Bir deli mi yoksa dahi mi; katil mi yoksa güzel kokulara tutkun bir fani mi? Patrick Süskind’in  “Koku” adlı romanı sizi bambaşka bir dünyaya sürükleyecek. On sekizinci yüzyıl, Fransa. Kahramanımız mı? Jean Baptiste Grenouille.

“On sekizinci yüzyılda Fransa’da, dahi ve iğrenç kişiler yönünden hiç de yoksul olmayan bu dönemin en dahi ve en iğrenç kişilerinden biri sayılması gereken bir adam yaşadı. Burada onun hikayesi anlatılacak.

                      * * * * *

“Yol yordamla ilgili ayrıntıları zerre kadar sevmezdi, çünkü ayrıntı hep zorluk demekti, zorluklarsa iç huzurunun bir süre bozulması anlamına gelirdi ki, buna hiç mi hiç dayanamazdı.”

                            * * * * *



“Terrier’ye öyle geliyordu ki, çocuk kendisini burun delikleriyle görüyor; ona keskin ve sınayan bakışlarla, insanın içini gözlerden daha iyi okuyabilen bakışlarla bakıyor, sanki burnuyla Terrier’in açığa vurduğu, hem de tutamayacağı, saklayamayacağı bir şeyleri yutuyordu.”       

                                               * * * * *

“Çok geçmeden yalnız odun kokusunu değil, odun çeşitlerinin kokusunu almaya başladı, akçaağaç, meşe, çam, karaağaç, armut odununun, kuru, yaş, kof, çürük, yosunlu odunun, hatta yarılmış tek odun parçasının, yonganın, talaşın kokularını duyuyor – hem de burnuyla her birini tek tek, birbirinden kesin biçimde ayrı nesneler olarak, başkalarının gözleriyle ayıramayacağı kesinlikle ayırt edebiliyordu. Başka nesneleri algılayışı da böyleydi.”

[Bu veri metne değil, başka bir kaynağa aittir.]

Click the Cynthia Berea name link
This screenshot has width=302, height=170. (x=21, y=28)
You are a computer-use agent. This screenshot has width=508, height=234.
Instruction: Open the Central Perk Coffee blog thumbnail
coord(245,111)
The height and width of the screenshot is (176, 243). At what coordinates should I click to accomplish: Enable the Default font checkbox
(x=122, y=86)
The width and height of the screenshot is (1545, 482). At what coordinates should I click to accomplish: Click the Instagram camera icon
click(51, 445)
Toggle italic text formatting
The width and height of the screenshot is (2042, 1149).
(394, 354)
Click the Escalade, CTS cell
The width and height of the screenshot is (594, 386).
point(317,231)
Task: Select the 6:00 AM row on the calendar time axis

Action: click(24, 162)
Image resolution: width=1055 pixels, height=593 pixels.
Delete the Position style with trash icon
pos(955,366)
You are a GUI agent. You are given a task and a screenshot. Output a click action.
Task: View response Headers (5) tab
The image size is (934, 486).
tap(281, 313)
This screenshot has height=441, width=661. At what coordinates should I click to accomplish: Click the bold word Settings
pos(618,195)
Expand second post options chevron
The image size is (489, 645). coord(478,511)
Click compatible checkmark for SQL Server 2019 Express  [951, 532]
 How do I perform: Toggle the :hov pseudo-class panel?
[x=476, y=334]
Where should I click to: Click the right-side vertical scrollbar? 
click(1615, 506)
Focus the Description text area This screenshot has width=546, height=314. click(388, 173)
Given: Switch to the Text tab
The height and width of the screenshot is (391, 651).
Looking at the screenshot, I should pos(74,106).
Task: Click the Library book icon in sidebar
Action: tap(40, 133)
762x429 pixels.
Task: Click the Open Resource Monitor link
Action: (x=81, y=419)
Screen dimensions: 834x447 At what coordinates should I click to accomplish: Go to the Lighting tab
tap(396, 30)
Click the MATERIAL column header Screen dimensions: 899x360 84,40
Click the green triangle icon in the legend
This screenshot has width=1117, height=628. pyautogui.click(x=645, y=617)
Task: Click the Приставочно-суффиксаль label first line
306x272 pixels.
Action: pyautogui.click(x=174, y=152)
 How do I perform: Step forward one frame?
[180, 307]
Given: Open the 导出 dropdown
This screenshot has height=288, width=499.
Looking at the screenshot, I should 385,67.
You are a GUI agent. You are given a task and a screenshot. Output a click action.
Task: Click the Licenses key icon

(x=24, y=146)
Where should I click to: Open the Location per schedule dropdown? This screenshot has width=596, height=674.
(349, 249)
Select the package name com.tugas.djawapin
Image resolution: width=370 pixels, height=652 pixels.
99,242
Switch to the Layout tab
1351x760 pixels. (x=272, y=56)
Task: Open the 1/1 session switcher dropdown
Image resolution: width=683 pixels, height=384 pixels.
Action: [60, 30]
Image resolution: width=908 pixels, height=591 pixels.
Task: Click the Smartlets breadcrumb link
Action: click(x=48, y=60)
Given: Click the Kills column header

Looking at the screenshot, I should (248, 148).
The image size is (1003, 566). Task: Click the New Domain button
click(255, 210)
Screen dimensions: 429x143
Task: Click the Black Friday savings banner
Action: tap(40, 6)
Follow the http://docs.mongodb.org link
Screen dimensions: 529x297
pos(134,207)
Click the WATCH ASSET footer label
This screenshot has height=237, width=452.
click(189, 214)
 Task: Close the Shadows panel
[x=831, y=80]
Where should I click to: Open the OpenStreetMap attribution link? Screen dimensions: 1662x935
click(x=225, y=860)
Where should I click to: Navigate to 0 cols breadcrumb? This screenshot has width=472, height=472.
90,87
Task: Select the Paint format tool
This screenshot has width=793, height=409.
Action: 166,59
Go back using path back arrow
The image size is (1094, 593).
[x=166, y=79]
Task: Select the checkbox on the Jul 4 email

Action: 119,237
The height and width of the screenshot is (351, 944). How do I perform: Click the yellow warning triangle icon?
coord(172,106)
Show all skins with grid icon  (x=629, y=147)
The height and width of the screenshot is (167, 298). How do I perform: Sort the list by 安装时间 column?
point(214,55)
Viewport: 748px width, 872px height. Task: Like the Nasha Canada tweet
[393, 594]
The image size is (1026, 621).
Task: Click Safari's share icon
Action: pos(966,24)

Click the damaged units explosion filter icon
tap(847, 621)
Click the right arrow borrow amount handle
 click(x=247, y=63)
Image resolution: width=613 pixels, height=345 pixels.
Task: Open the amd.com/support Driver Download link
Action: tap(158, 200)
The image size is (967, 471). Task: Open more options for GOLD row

                                               * * * * *

“Keskin burnu, buğu ve pis kokular yumağını çözüp tek tek, artık daha fazla ayrıştırılamayacak olan temel koku iplerini buluyordu. Bu ipleri sarıp yeniden örmekten anlatılmaz bir zevk alıyordu.”

                                               * * * * *

“Grenouille kalbinin hızlı hızlı çarptığını hissediyor, bunun koşmaktan değil, duyduğu koku karşısındaki çaresizlikten ileri geldiğini biliyordu.”

                            * * * * *

“Birkaç adım sonra gece göğünün zaten az olan ışığını yüksek binalar yutunca Grenouille karanlıkta ilerlemeye başladı. Önünü görmesi de gerekmiyordu. Koku ona yolunu güvenilir biçimde gösteriyordu.”

                            * * * * *

“Şimdi anlıyordu ne yüzden o kadar büyük inat ve dirençle hayatta kaldığını: Bir koku yaratıcısı olması gerekiyordu da ondan. Herhangi bir koku yaratıcısı da değil: Bütün zamanların en büyük parfümcüsü olacaktı.”

                                               * * * * *

“Bu harikanın başında yer alan şeyinse bir cinayet olduğu, ola ki farkında idiyse, umurunda bile değildi. Rue des Marais’deki kızın görüntüsünü, yüzünü, bedenini hatırlamıyordu bile artık. En güzel tarafını, kokusundaki ilkeyi saklamış, kendine mal etmişti ya.”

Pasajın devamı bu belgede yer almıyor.